● **YOUR ASSIGNMENT**: Using the records below, transcribe word for word the stretch from the line that contains "Write a review [button] (884, 1915)" through the line that contains "Předvolby (267, 1391)", both end lines included, and nothing else.

● **STUDY MATERIAL**:
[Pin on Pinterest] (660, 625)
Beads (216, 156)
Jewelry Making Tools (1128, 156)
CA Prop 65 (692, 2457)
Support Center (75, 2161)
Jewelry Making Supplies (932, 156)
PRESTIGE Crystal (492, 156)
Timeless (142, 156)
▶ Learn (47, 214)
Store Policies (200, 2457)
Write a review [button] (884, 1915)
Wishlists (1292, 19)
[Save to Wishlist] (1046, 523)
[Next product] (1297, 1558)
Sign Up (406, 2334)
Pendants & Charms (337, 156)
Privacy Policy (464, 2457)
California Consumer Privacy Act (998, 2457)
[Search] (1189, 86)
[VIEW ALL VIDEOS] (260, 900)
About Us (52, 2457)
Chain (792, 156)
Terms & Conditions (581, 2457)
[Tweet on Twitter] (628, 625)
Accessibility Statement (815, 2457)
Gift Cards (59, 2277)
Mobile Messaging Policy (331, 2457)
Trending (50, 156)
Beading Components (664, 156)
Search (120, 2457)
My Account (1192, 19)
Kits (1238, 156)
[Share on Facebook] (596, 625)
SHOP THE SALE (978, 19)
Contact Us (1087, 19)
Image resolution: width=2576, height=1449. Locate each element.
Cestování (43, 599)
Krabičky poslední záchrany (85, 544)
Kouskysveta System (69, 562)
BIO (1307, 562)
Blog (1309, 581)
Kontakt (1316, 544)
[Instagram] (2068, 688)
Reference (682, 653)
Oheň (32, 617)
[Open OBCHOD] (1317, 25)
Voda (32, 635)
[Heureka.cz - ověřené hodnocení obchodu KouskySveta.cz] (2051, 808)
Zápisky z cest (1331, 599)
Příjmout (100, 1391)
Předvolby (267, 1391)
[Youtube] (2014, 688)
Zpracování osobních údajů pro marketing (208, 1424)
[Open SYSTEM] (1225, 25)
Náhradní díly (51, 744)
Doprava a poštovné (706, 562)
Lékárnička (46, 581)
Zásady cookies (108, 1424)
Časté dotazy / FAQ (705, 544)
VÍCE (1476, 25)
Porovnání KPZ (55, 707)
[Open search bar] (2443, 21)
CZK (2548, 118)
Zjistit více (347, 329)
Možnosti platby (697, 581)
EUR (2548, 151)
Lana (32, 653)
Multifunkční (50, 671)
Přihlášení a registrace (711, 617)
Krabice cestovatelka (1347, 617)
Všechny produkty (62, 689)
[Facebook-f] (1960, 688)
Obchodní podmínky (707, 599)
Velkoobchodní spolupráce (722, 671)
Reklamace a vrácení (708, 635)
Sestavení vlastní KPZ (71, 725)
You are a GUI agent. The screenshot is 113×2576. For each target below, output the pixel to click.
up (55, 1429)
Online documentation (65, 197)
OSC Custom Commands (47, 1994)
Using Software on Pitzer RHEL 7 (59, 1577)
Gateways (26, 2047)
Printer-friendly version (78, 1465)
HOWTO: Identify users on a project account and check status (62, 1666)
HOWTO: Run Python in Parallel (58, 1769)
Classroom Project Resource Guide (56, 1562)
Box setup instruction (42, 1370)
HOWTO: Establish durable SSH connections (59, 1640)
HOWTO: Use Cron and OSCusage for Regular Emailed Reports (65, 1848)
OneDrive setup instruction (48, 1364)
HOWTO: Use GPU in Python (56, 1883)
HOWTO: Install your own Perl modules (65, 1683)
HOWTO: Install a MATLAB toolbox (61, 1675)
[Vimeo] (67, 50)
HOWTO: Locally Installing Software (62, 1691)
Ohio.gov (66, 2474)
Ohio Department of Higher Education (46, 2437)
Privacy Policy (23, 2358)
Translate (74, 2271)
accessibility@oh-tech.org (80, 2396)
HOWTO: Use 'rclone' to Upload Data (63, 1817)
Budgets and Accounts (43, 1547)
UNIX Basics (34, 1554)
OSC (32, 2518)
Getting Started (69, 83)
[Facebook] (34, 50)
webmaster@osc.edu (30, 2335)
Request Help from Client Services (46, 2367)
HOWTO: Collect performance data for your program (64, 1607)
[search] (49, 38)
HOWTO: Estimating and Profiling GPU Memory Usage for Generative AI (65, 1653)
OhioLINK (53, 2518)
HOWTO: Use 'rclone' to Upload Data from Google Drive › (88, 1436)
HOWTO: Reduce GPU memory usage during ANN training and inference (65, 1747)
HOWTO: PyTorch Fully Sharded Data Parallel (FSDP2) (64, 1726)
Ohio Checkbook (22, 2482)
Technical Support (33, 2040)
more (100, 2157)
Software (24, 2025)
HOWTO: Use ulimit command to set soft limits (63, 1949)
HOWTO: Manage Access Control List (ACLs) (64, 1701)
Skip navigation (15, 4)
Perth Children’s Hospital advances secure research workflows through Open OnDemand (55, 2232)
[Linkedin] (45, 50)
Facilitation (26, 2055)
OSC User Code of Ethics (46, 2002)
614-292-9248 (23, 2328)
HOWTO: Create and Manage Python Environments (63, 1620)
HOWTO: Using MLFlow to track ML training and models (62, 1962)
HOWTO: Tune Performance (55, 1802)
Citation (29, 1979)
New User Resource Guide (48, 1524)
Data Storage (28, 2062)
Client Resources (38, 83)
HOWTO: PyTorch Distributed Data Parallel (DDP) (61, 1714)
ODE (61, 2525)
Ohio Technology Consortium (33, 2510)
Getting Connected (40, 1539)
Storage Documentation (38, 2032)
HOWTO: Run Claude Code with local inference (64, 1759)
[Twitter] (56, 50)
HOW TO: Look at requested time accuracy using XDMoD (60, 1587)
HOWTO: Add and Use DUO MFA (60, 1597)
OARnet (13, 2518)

● **WRITTEN SOLUTION**:
Write a review [button] (884, 1915)
Wishlists (1292, 19)
[Save to Wishlist] (1046, 523)
[Next product] (1297, 1558)
Sign Up (406, 2334)
Pendants & Charms (337, 156)
Privacy Policy (464, 2457)
California Consumer Privacy Act (998, 2457)
[Search] (1189, 86)
[VIEW ALL VIDEOS] (260, 900)
About Us (52, 2457)
Chain (792, 156)
Terms & Conditions (581, 2457)
[Tweet on Twitter] (628, 625)
Accessibility Statement (815, 2457)
Gift Cards (59, 2277)
Mobile Messaging Policy (331, 2457)
Trending (50, 156)
Beading Components (664, 156)
Search (120, 2457)
My Account (1192, 19)
Kits (1238, 156)
[Share on Facebook] (596, 625)
SHOP THE SALE (978, 19)
Contact Us (1087, 19)
Image resolution: width=2576, height=1449. Locate each element.
Cestování (43, 599)
Krabičky poslední záchrany (85, 544)
Kouskysveta System (69, 562)
BIO (1307, 562)
Blog (1309, 581)
Kontakt (1316, 544)
[Instagram] (2068, 688)
Reference (682, 653)
Oheň (32, 617)
[Open OBCHOD] (1317, 25)
Voda (32, 635)
[Heureka.cz - ověřené hodnocení obchodu KouskySveta.cz] (2051, 808)
Zápisky z cest (1331, 599)
Příjmout (100, 1391)
Předvolby (267, 1391)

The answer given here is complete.